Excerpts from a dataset
"""
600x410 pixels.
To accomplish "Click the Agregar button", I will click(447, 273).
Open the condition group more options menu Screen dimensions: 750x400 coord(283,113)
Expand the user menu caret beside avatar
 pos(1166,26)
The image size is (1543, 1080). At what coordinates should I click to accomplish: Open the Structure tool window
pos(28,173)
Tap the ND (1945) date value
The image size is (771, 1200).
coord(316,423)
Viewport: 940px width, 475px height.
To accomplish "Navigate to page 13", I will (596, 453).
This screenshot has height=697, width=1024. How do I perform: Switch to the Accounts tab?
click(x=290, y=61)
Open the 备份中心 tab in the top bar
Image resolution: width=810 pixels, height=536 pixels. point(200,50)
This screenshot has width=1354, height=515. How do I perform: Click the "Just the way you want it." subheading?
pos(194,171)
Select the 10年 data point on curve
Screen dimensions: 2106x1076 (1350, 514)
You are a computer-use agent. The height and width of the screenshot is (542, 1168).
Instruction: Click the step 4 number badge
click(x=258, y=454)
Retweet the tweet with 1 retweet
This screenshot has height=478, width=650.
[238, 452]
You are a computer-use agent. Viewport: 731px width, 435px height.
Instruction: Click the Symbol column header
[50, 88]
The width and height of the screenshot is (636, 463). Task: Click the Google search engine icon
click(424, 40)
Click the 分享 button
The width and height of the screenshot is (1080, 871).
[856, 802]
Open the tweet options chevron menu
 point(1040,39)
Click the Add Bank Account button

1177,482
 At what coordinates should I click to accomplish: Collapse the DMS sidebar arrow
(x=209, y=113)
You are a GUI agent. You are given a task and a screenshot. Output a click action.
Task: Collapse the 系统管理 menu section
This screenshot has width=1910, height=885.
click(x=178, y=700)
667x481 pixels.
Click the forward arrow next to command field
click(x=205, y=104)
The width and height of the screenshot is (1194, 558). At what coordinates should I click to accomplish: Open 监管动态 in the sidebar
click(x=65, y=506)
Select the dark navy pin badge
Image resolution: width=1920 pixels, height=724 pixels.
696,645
"""
**Task brief**
All of the records above need to be printed again exactly as they appear.

**Exercise response**
600x410 pixels.
To accomplish "Click the Agregar button", I will click(447, 273).
Open the condition group more options menu Screen dimensions: 750x400 coord(283,113)
Expand the user menu caret beside avatar
 pos(1166,26)
The image size is (1543, 1080). At what coordinates should I click to accomplish: Open the Structure tool window
pos(28,173)
Tap the ND (1945) date value
The image size is (771, 1200).
coord(316,423)
Viewport: 940px width, 475px height.
To accomplish "Navigate to page 13", I will (596, 453).
This screenshot has height=697, width=1024. How do I perform: Switch to the Accounts tab?
click(x=290, y=61)
Open the 备份中心 tab in the top bar
Image resolution: width=810 pixels, height=536 pixels. point(200,50)
This screenshot has width=1354, height=515. How do I perform: Click the "Just the way you want it." subheading?
pos(194,171)
Select the 10年 data point on curve
Screen dimensions: 2106x1076 (1350, 514)
You are a computer-use agent. The height and width of the screenshot is (542, 1168).
Instruction: Click the step 4 number badge
click(x=258, y=454)
Retweet the tweet with 1 retweet
This screenshot has height=478, width=650.
[238, 452]
You are a computer-use agent. Viewport: 731px width, 435px height.
Instruction: Click the Symbol column header
[50, 88]
The width and height of the screenshot is (636, 463). Task: Click the Google search engine icon
click(424, 40)
Click the 分享 button
The width and height of the screenshot is (1080, 871).
[856, 802]
Open the tweet options chevron menu
 point(1040,39)
Click the Add Bank Account button

1177,482
 At what coordinates should I click to accomplish: Collapse the DMS sidebar arrow
(x=209, y=113)
You are a GUI agent. You are given a task and a screenshot. Output a click action.
Task: Collapse the 系统管理 menu section
This screenshot has width=1910, height=885.
click(x=178, y=700)
667x481 pixels.
Click the forward arrow next to command field
click(x=205, y=104)
The width and height of the screenshot is (1194, 558). At what coordinates should I click to accomplish: Open 监管动态 in the sidebar
click(x=65, y=506)
Select the dark navy pin badge
Image resolution: width=1920 pixels, height=724 pixels.
696,645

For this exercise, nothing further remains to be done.